O ‘Memorando de Entendimentos’ que trata da entrega da Embraer para a multinacional norte-americana Boeing, explicita que na verdade se trata da doação de umas das maiores empresas de aeronáutica do mundo para os americanos.
Pelo acordo entre as empresas, que foi registrado na cidade de Nova Iorque e estava sendo mantido em sigilo, a Embraer entra como sócia minoritária (com apensa 20%) em uma nova empresa, chamada de NewCo, e será montada com toda a operação comercial da brasileira Embraer. Já a Boeing, nada.
O Memorando foi obtido pelo Ministério Público do Trabalho (MPT), que busca salvaguardar os direitos dos trabalhadores num eventual acordo entre as empresas. Entretanto, ao analisarmos o Memorando, divulgado pelo procurador Rafael de Araújo Gomes, fica claro que o objetivo dos americanos é de adquirir a Embraer com o único objetivo de eliminar a concorrência da empresa brasileira e fazer da sua estrutura, mais uma montadora de projetos da Boeing.
Pelo acordo, que conta com a chancela do governo Temer, a Boeing se torna sócia majoritária da nova empresa pagando a miséria de US$ 3,8 bilhões.
Atualmente as operações comerciais da Embraer representam 60% de suas receitas. Ou seja, com a venda das operações comerciais para a Boeing, o que restará nas mãos da Embraer são as operações na área de Defesa & Segurança, além da área de jatos executivos, áreas essas de investimento, pesquisa e nem tantos retornos financeiros. As operações comerciais são rentáveis e geram muito dos recursos usados pela empresa para garantir as outras áreas de atuação que são estratégicas para o país.
Segundo o Memorando de Entendimentos fica assegurado à Boeing “o integral controle estratégico e operacional e a administração dos negócios relacionados à aviação comercial da Embraer e sua total integração com a Boeing”.
“Os negócios de aviação comercial da Embraer, operações relacionadas a capacidade de engenharia correlata são transferidos para uma companhia segregada, recém constituída (NewCo), na que a Boeing adquire uma participação acionária de 80%”, diz o memorando.
“A Embraer contrata os negócios da Defesa & Segurança e de jatos executivos, bem como operações relacionadas a capacidade de engenharia correlata, e detém uma participação acionária de 20% no capital da NewCo”, afirma o memorando.

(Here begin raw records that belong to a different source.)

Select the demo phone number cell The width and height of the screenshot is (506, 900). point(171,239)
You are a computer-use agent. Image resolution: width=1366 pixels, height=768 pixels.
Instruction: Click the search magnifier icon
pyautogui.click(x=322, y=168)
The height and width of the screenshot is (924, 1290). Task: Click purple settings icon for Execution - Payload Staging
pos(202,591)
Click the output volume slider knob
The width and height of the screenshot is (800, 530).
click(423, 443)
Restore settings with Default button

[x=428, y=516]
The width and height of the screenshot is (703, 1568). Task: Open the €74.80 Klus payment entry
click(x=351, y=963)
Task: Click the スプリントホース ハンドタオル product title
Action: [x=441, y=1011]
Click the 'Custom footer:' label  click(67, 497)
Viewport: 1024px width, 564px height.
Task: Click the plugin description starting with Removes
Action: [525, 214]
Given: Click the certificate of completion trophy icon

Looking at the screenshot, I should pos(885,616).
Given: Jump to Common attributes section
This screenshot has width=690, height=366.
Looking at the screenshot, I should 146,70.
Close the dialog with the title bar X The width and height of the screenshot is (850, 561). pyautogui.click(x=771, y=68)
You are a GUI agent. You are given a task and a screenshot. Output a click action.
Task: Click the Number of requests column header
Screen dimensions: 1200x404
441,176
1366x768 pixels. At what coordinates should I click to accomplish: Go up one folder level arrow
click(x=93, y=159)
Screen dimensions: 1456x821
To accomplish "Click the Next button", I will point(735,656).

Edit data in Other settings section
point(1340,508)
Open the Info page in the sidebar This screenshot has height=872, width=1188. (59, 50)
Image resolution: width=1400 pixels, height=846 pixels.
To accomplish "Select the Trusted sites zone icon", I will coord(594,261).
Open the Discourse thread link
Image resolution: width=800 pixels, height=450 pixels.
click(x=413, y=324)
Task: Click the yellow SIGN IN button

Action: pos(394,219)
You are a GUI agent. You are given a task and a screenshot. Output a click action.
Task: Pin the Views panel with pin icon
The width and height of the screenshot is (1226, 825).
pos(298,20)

Para piorar o negócio para a empresa brasileira, além de sócia minoritária de si mesma, ainda não terá nenhum poder de decisão no que acontecerá na tal NewCo. “A Boeing teria o controle total operacional e administrativo da NewCo. A NewCo teria um conselho administrativo, cujos membros seriam indicados pela Boeing, e seria administrada por uma diretoria indicada pelo conselho de administração; a Embraer indicaria um membro para atuar como observador (sem direito a voto) junto ao conselho de administração” salienta o memorando.
Ainda segundo o acordo, “os negócios de aviação comercial, com capacidade de desenvolvimento de produtos end-to-end, serão transferidos para NewCo, incluindo todos os aspectos das plataformas de aviação comercial da Embraer (design, fabricação, certificação, teste, venda, entrega, etc), incluindo os modelos ERJ, Ejet e E2 de aeronaves de jato regionais, bem como todas as formas de assistência e outros serviços pós-venda para tais plataformas (modificações, logística, MRO, treinamento, etc.)”.
VALOR
Além do entreguismo puro e sem caráter, não há outra justificativa para que o governo Temer, que detém a chamada golden share – que dá direito a veto nessa transação, e os diretores da Embraer estejam realizando tal negociata. A empresa que, apesar de ter sido privatizada no governo FHC, ainda está nas mãos dos brasileiros, tem um valor estratégico e até mesmo financeiro, muito superior aos US$ 3,8 bilhões, oferecidos pela Boeing.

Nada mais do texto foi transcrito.